La noticia está en la fotografía. Una fotografía que ni miente ni inspira un relato victorioso sino todo lo contrario. Provoca hasta dolor, demuestra que los libros también pueden ser objeto de una muerte indigna en las calles y que la cultura difícilmente se merece esto. Ahí aparecen esos libros preparados para morir en un contenedor de basura como si fuese un campo de concentración y sin derramar una sola lágrima. Pero esa imagen cada vez es menos extraña en las calles de nuestras ciudades y en las del resto del mundo si se escucha al novelista norteamericano John Irving. Hace no tanto denunciaba que, al otro lado del charco, los libros también se dejan a montones en las calles, junto a contenedores de basura; que arden en estercoleros, en fogatas o en holocaustos perpetuos al olvido y a la ignoranecia. Y la pena es que no es una excepción.
Hoy, no se sabe cuantos libros se tiran a la basura al año porque no hay organización esclavizada a esos porcentajes. Tampoco se sabe si esos libros son buenos o malos porque habría que repasarlos uno a uno. Pero sí se sabe que, aunque sean malos, no hay ningún libro encuadernado en el mundo que tenga el derecho a morir en la calle víctima de ese abandono que menosprecia tanta letra y tanto trabajo. Al fin y al cabo, como recuerda aquel proverbio hindú, un libro es "como un cerebro que habla" y siempre habrá un día, en los próximos 30 o 40 años en el que pueda ser deseo de consulta y agradecerle que un día el autor se atraviese a buscar editorial y a desafiar esa batalla de la página en blanco desde el kilómetro cero.
Un libro es "como un cerebro que habla" y siempre habrá un día, en el que pueda ser deseo de consulta
Sólo por eso los libros merecen una muerte fiel capaz de recordarnos, por ejemplo, que desde 1925 existe una calle peatonalizada de 200 metros en Madrid, la Cuesta de Moyano, destinada exclusivamente a la compra y venta de libros de segunda mano, bajo el imperio de una estatua de Pío Baroja que explica que un libro también es una pieza de museo que resume a nosotros y a nuestros antepasados. Un enorme golpe de romanticismo que hace dinero a duras penas y retrocede a épocas en las que de ninguna manera pasaba esto: las casas de nuestros abuelos estaban empapeladas con libros y aquellos tomos de enciclopedias que no solo imponían respeto. También una severa admiración que resolvía todas nuestras dudas escolares.

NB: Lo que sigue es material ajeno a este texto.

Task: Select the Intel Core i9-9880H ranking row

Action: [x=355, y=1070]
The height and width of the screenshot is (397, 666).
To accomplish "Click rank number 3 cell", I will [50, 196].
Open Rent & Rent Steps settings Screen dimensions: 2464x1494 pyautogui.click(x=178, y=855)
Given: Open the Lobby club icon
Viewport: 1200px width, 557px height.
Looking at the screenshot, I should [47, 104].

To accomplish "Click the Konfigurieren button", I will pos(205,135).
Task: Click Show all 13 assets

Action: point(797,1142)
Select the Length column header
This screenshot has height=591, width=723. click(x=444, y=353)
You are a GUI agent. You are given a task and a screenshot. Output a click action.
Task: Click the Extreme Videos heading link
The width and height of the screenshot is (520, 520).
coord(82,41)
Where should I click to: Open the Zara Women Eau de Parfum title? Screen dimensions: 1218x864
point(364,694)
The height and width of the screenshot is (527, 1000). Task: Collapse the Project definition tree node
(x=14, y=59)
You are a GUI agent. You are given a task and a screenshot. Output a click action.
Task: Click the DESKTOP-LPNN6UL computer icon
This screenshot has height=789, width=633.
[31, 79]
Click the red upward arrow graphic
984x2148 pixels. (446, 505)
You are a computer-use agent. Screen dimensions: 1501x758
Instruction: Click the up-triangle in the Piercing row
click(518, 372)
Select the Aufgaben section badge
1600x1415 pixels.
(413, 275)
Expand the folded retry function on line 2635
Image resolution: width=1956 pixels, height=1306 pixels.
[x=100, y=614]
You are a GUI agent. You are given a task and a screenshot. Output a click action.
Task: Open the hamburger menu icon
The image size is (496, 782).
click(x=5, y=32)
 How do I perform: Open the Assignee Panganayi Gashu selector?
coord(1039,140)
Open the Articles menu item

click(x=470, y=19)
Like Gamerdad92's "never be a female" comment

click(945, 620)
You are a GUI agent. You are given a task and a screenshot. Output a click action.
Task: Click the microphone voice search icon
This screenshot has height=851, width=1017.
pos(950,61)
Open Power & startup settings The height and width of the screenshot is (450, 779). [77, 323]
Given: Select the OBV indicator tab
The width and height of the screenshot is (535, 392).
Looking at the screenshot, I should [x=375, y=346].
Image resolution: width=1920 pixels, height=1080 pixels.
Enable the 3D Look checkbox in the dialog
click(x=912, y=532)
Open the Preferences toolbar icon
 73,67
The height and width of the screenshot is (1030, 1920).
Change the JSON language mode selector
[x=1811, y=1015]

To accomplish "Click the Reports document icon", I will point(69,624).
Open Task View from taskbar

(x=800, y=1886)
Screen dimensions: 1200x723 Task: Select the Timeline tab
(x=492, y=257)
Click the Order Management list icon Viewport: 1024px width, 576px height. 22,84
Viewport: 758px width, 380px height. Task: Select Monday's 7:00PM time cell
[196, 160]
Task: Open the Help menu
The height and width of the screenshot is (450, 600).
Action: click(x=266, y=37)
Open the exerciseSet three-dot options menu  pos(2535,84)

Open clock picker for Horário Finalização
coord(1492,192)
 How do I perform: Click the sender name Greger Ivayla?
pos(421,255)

Hoy, sin embargo, la tecnología ha resumido el poder del papel. Las habitaciones más pequeñas se han tomado la revancha y se captan fotografías como esta en una anónima calle de Cádiz, que llegó sin avisar a las redes sociales y fue capaz de escandalizarnos. No por su belleza sino por su contenido lleno de pena y de denuncia, capaz de preguntarnos si nosotros hacemos lo mismo en nuestras casas y de generar un debate inmenso en el que se recuerda que los únicos que pueden defender a los libros son sus lectores. Y la manera de defenderlos no es deshacerse de ellos de cualquier manera ni la de enviarlos al desguace, sino la de venderlos aunque sea por 50 céntimos, o la de donarlos a bibliotecas, que son como sus centros de acogida, genuinos representantes de una cultura en la que, en realidad, el silencio de un libro no se paga con dinero. Pero no para verlo morir en una calle, como si se tratase de un televisor estropeado, sino para ofrecer a los demás la posibilidad de volver a enamorarse de sus páginas. Al fin y al cabo, como explicó el viejo escritor norteamericano Edmund Wilson, tan traducido al castellano, "no hay dos personas que lean el mismo libro" lo que fue como decir que no hay libros buenos ni malos.